I was reading a blog post on Women Writers, Women’s Books which posed the query, Do you have to suffer to write?

It’s a valid and interesting question.

LESLEY PEARSE: A NAUGHTY LITTLE LIAR?

I attended a World Book Night event yesterday, at which Lesley Pearse, bestselling novelist, was speaking.  She had us in stitches!  Relating stories about having lost her mother at the age of three, she described how she was always in trouble due to her propensity towards 'making stuff up' all the time.

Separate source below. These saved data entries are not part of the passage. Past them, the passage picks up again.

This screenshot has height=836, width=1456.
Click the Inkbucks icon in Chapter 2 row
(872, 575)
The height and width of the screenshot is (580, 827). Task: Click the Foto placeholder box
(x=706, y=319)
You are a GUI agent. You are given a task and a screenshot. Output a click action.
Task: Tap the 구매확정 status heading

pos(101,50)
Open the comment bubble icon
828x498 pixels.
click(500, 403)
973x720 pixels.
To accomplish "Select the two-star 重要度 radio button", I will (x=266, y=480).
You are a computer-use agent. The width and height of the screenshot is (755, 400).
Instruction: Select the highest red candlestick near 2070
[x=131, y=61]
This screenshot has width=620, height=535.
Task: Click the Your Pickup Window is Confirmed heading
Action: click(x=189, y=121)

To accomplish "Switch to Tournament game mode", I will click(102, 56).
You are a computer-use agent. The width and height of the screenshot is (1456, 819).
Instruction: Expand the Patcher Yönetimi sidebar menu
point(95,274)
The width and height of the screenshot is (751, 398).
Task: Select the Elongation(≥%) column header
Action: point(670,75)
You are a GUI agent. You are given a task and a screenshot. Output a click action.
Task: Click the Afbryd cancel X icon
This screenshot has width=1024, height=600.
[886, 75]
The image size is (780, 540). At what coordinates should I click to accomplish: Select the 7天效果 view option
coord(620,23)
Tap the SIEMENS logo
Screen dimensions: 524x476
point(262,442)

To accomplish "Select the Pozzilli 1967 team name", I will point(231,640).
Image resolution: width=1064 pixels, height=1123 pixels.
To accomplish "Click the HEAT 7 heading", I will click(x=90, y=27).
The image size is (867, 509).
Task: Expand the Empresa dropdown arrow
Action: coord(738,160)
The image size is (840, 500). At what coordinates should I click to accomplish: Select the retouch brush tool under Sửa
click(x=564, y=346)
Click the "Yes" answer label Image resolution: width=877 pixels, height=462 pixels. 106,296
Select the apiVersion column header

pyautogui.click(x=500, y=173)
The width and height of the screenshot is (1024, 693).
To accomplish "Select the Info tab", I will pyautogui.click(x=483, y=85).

‘I was a terrible liar,’ she told us.

She certainly suffered in that she had a number of broken relationships behind her.  And clearly her ability to embroider the truth – and therefore make up stories - gives some credence to the supposition that grief and misery aids a writer in their writing.

I found myself nodding my head throughout her talk.  Yep!  Been there.  Done that.

SEEN & NOT HEARD

My childhood story, like hers, is one of persistent naughtiness.  Being sent to bed with threats of smacked bottoms and nothing more than bread and water was the norm.  As was the adage of being ‘seen but not heard’. 

With a love of story – my father used to read to me from a large navy-blue, leather-bound book titled Great Short Stories of the World – I suppose it was only natural that story-telling inside my head helped to while away the monotony of being alone in my bedroom.  And that that should translate, as time went on, to writing my stories with pen and paper.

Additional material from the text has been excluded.